As he cut back across the fields towards the place where, by now, the messenger should be awaiting him, Simon’s mind and heart were so full of the encounter that was just over, and the strange trick of fate that had brought his old Corporal back from the unknown, that he did not notice a faint rustle behind him, which was not made by the wind. Nor did he turn his head to see the flitting figure that stole after him through the thinning darkness of the misty February dawn. He crossed the lane and turned into the chapel path that he had followed so often on his way to school. At the bend above Lovacott Moor, a horse was tethered under the dripping hawthorn trees, and a man loomed out into the path.
The scrap of paper changed hands with a few muttered words; the man remounted his horse, and Simon turned back down the bridle-path, his own dispatch still in the breast of his doublet, since it was not needed now. Behind him, as he went, he heard the soft drumming of hooves, growing fainter up the track.
A few moments later he had all but blundered into a figure that rose from the shadow of the hedge-tangle, right into his path; a grey shapeless figure that seemed oddly hazy.
His heart gave a sickening lurch, and instinctively he sprang forward and grappled with the thing; conscious of a queer relief when his hands caught heavy rain-wet cloth, instead of sinking into mist. Not a ghost then: a spy! He shifted his grip, and swung his captive out to face the growing light. As he did so, a breathless but laughing voice said, ‘Simon, don’t. Ow!’ and he found that he was grasping Mouse. Mouse in her grey hooded cloak that blended ghost-wise into the grey dawn.
‘Mouse!’ he said furiously. ‘What do you think you’re doing?’

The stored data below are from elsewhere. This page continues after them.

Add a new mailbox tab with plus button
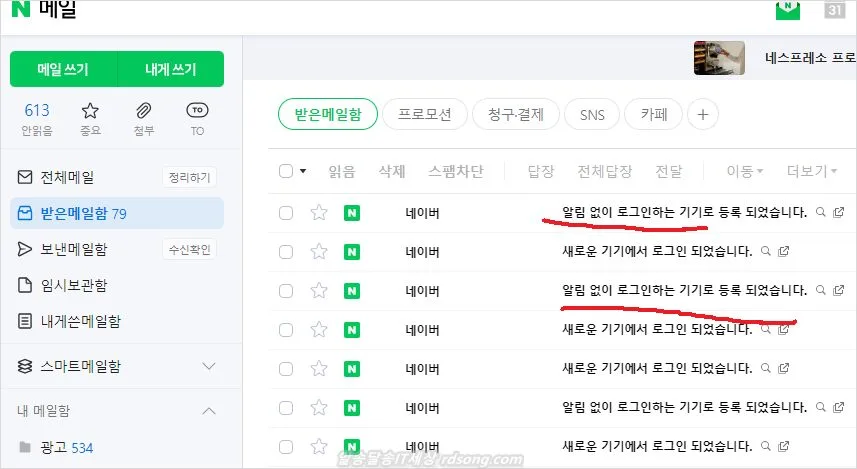The image size is (857, 469). pos(702,115)
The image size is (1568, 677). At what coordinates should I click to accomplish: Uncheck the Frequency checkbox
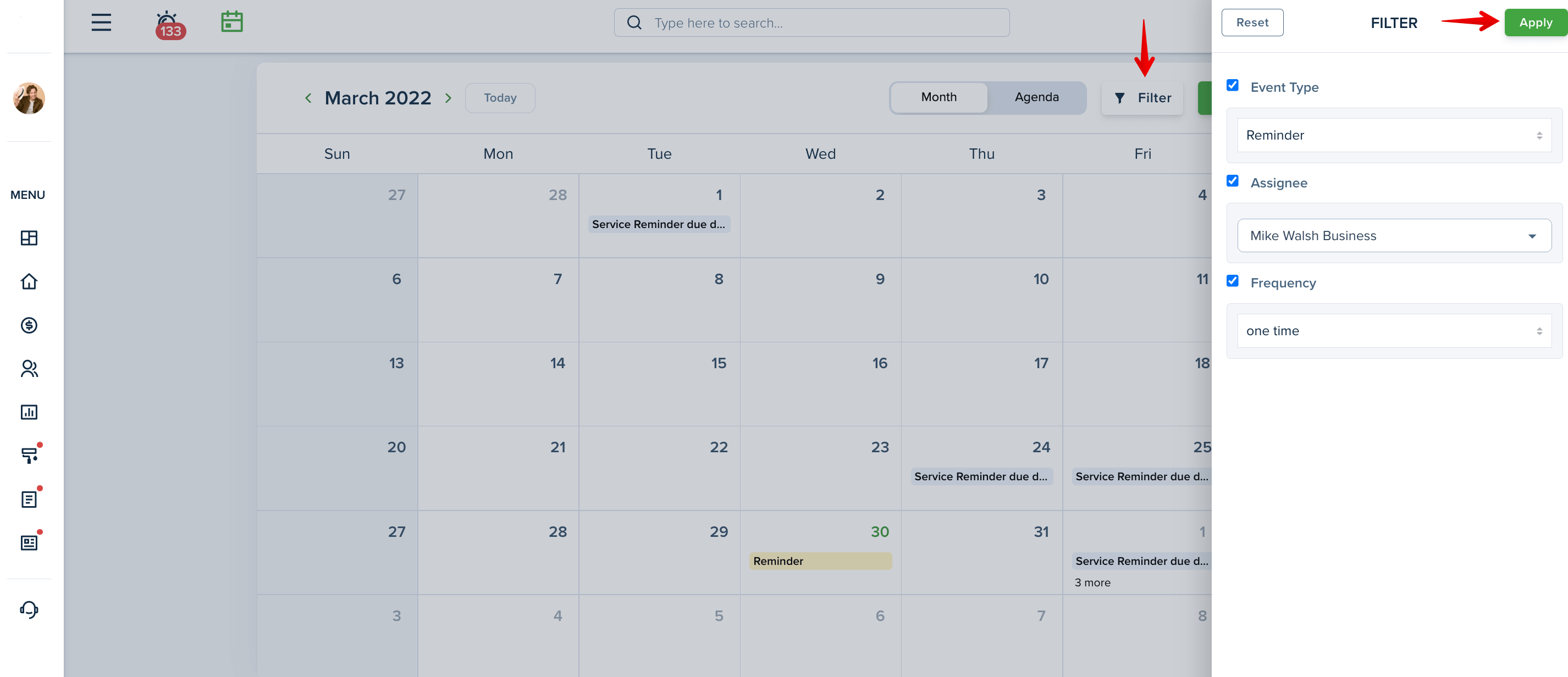[1233, 281]
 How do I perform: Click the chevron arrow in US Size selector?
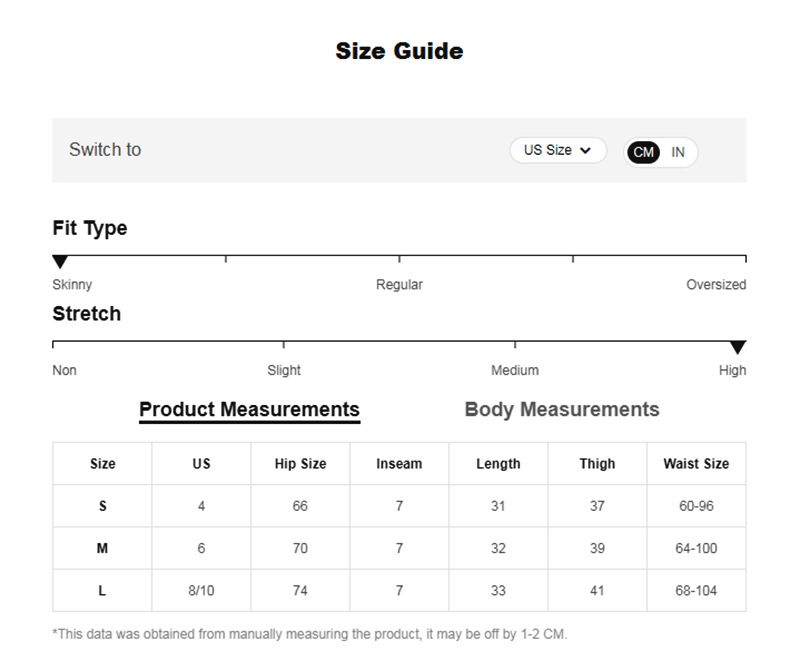click(586, 151)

‘Following you.’ Mouse sounded quite unabashed.
Simon released her. ‘I might have known it! You always were a Paul-pry!’
‘I don’t think you ought to say that, Simon, just because I was always interested in the things you and Amias did.’
‘
Interested
!’ snapped Simon. ‘We never did a blessed thing that you didn’t find out about!’
‘But I never told anyone, did I?—Even when you dug a mine under the pigsty and the wall collapsed. I never told a soul how it came to happen.’
Simon did not answer for a moment. It was quite true: Mouse had always known their secrets, but their secrets had always been safe with her. ‘No,’ he admitted at last, ‘you didn’t. Look here, Mouse. How much do you know about all this?’